This chapter takes the onnx model as an example to introduce the front-end conversion process of models/operators in this project.
The front-end is mainly responsible for transforming the original model into a Top (chip-independent) mlir model (without the Canonicalize part, so the generated file is named “*_origin.mlir”). This process creates and adds the corresponding operators (Op) based on the original model and the input arguments when running model_transform.py. The transformed model and weights will be saved in mlir and npz file respectively.
Prereq: definition of the Top layer operator in TopOps.td.
Input: input the original onnx model and arguments (preprocessing arguments mainly).
Initialize OnnxConverter (load_onnx_model + initMLIRImporter).
load_onnx_model part is mainly to refine the model, intercept the model according to the output_names in arguments, and extract the relevant information from the refined model.
The init_MLIRImporter part generates the initial mlir text.
generate_mlir
Create the input op, the model intermediate nodes op and the return op in turn and add them to the mlir text (if the op has tensors, additional weight op will be created).
Output
Save the simplified model as a “*_opt.onnx” file
Generate a “.prototxt” file to save the model information except the weights
Convert the generated text to str and save it as a “.mlir” file
Save model weights (tensors) in “.npz” file
The workflow of the front-end conversion is shown in the figure (Front-end conversion workflow).
Build input op requires:
input_names.
index for each input.
preprocessing arguments (if the input is an image).
Convert nodes op requires:
former ops.
the output_shape from shapes.
attrs extracted from the onnx node. Attrs are set by MLIRImporter according to definition in TopOps.td.
Build return op requires:
output ops according to output_names.
Insertion operation is performed for each op conversion or creation. The operator is inserted into the mlir text so that the final generated text can one-to-one correspond with the original onnx model.

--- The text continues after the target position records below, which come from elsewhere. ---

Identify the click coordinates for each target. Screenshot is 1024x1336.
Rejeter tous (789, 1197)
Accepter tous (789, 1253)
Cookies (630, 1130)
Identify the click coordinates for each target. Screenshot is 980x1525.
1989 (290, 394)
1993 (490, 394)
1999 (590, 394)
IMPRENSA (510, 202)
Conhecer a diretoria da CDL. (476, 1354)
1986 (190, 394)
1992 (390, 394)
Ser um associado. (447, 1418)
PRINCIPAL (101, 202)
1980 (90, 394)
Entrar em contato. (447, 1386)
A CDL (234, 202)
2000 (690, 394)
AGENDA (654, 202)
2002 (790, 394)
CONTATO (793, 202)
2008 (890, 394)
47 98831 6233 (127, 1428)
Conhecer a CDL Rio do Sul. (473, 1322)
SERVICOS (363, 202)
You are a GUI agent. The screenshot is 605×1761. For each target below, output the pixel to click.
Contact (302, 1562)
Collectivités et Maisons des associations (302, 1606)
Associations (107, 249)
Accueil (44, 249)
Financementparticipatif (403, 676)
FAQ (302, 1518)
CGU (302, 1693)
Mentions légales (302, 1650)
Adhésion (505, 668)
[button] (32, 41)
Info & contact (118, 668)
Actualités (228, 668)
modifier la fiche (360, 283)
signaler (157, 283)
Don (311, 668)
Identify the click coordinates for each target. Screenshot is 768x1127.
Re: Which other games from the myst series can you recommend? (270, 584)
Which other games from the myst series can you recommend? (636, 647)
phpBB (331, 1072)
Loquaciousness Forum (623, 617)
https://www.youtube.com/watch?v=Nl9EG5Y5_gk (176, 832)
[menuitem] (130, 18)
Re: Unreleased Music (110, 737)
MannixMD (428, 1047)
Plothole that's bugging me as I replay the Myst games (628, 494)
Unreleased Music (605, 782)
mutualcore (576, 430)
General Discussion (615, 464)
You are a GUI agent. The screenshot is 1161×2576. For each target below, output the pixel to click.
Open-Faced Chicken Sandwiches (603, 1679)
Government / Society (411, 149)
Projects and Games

This section takes the Conv onnx operator as an example for Top mlir conversion. The original model is shown in the figure (Conv onnx model).
The conversion process:
Conv op definition
Define the Top.Conv operator in TopOps.td. The definition is shown in the figure (Top.Conv definition).
Initialize OnnxConverter
load_onnx_model:
Since this example uses the simplest model, the resulting Conv_opt.onnx model is the same as the original one.
input_names for saving input name “input” of Conv op.
The weight and bias of the Conv op are stored in tensors.
shapes saves input_shape and output_shape of conv op.
output_names holds the output name of the Conv op “output”.
init_MLIRImporter:
The initial mlir text MLIRImporter.mlir_module is generated based on model name, input shape and output shape from shapes, as shown in the figure (Initial mlir text).
generate_mlir
build input op, the generated Top.inputOp will be inserted into MLIRImporter.mlir_module.
call convert_conv_op(), which calls MLIRImporter.create_conv_op to create a ConvOp, and the create function takes the following arguments.
inputOp: from (Conv onnx model), we can see that inputs of the Conv operator contain input, weight and bias. inputOp has been created, and the op of weight and bias will be created by getWeightOp().
output_shape: use onnx_node.name to get the output shape of the Conv operator from shapes.
Attributes: get attributes such as (Conv onnx model) from the onnx Conv operator.
The attributes of the Top.Conv operator are set according to the definition in (Top.Conv definition). Top.ConvOp will be inserted into the MLIR text after it is created.
Get the output op from operands based on output_names to create return_op and insert it into the mlir text. Up to this point, the generated mlir text is shown (Complete mlir text).
Output
Save the mlir text as Conv_origin.mlir and the weights in the tensors as Conv_TOP_F32_all_weight.npz.